• **PROBLEM REQUIREMENTS**
Write out nothing except the lines of the entries below, from the first through the one containing "Task: Click the 证件号码 input field", exactly and without pictures.

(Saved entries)
◆ ◆ ◆ ◆ ◆ ◆ ◆

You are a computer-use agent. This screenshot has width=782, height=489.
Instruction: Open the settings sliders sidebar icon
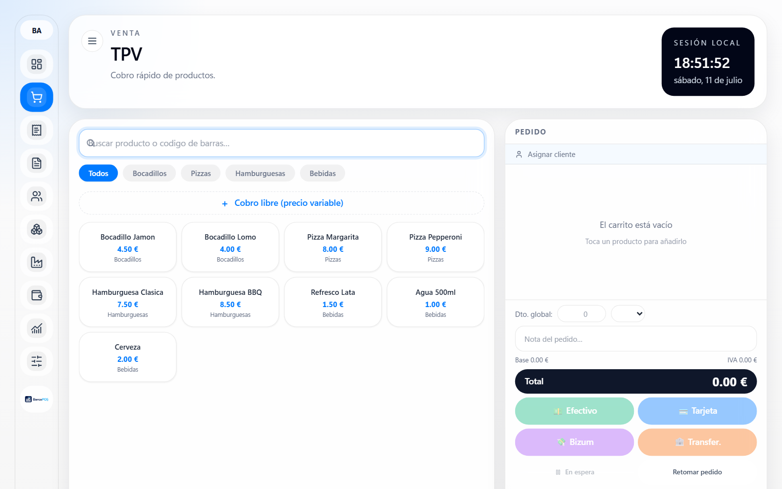click(x=37, y=361)
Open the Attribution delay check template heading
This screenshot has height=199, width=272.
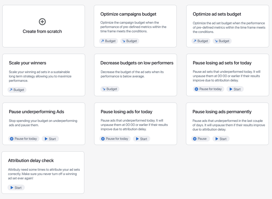31,161
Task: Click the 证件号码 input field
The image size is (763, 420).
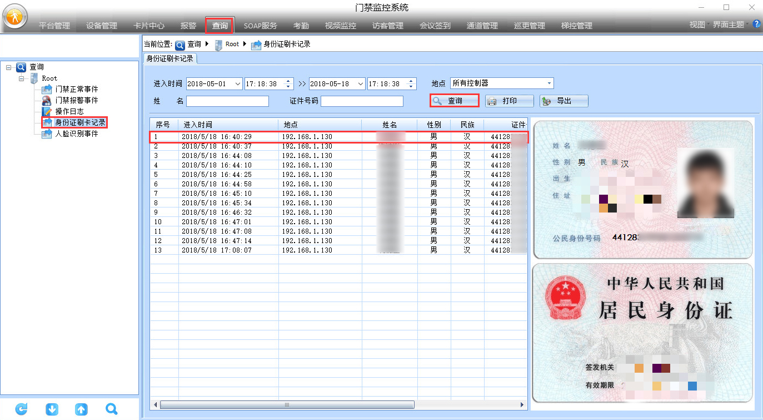Action: click(362, 101)
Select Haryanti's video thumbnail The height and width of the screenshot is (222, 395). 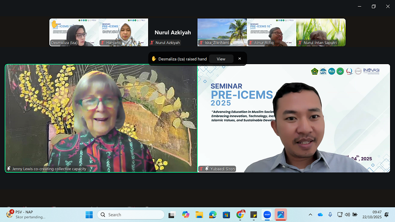coord(123,32)
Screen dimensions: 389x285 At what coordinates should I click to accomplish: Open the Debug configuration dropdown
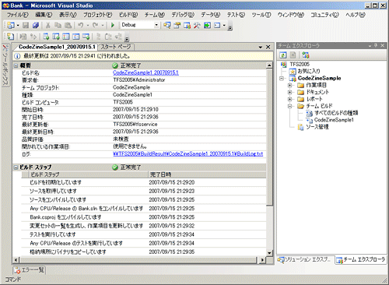pos(156,25)
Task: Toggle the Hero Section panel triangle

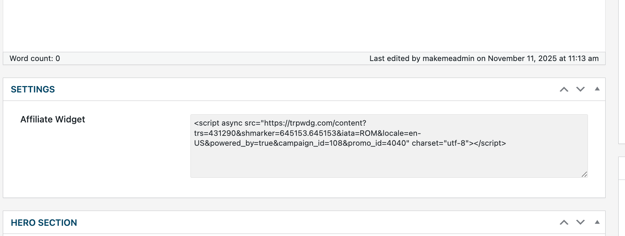Action: [597, 222]
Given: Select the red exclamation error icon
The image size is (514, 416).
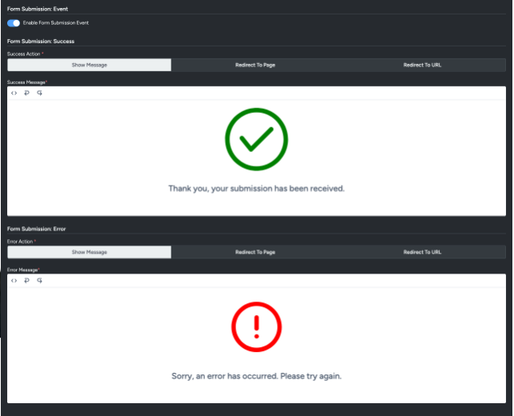Looking at the screenshot, I should [256, 326].
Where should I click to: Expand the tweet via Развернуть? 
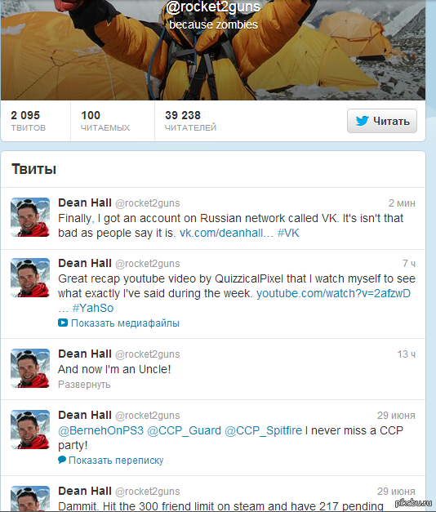tap(84, 385)
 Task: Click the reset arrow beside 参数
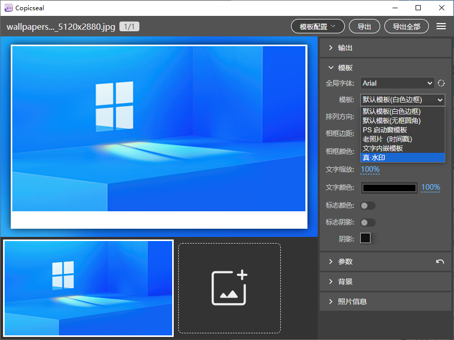[440, 262]
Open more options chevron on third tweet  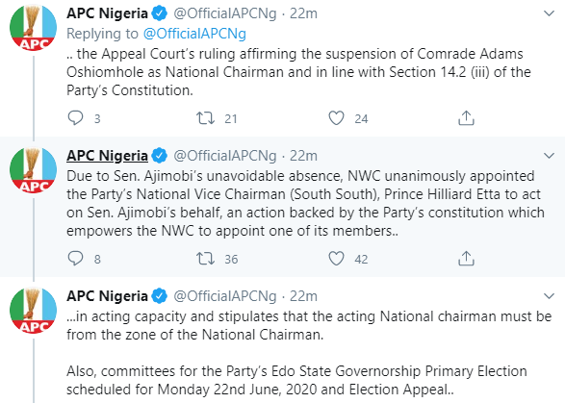click(549, 296)
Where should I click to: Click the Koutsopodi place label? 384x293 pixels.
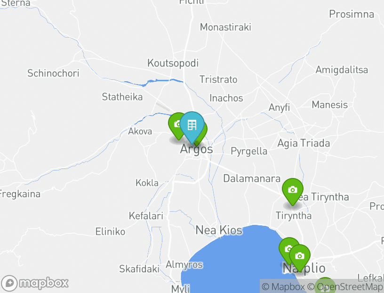[x=173, y=63]
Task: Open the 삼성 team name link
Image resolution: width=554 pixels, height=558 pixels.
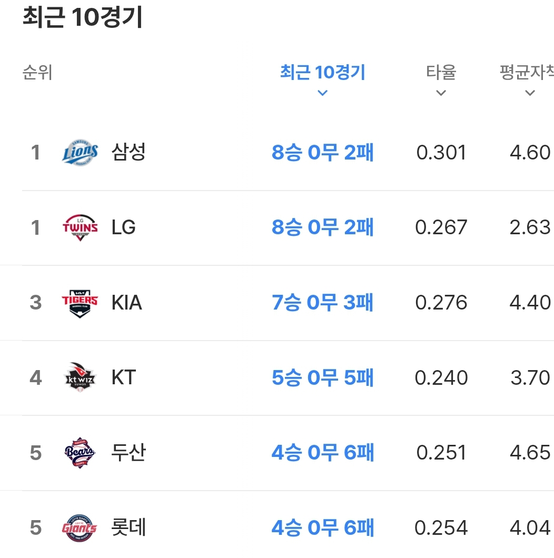Action: click(x=128, y=153)
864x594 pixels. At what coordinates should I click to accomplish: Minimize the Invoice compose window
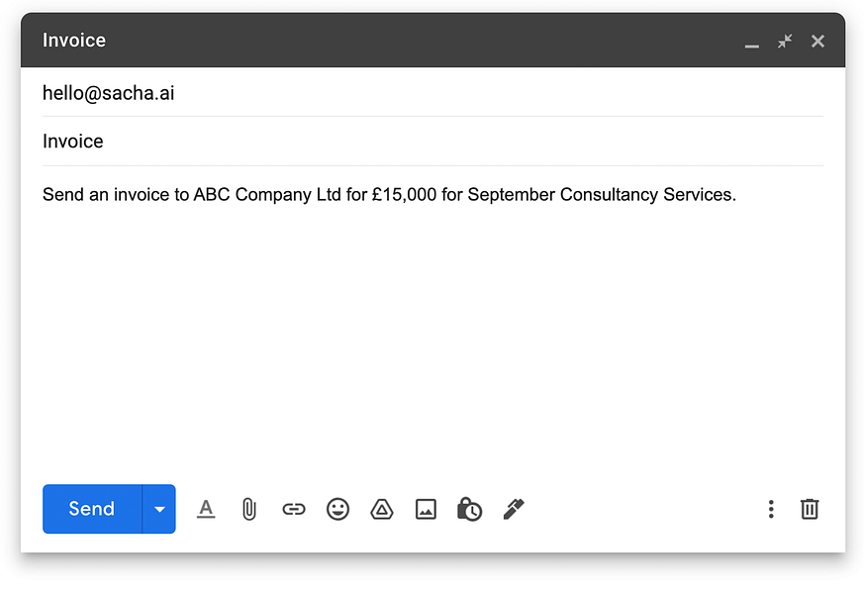(751, 42)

◆ ◆ ◆ ◆ ◆ ◆ ◆

• **TASK RESULT**
You are a computer-use agent. This screenshot has width=782, height=489.
Instruction: Open the settings sliders sidebar icon
click(x=37, y=361)
Open the Attribution delay check template heading
This screenshot has height=199, width=272.
31,161
Task: Click the 证件号码 input field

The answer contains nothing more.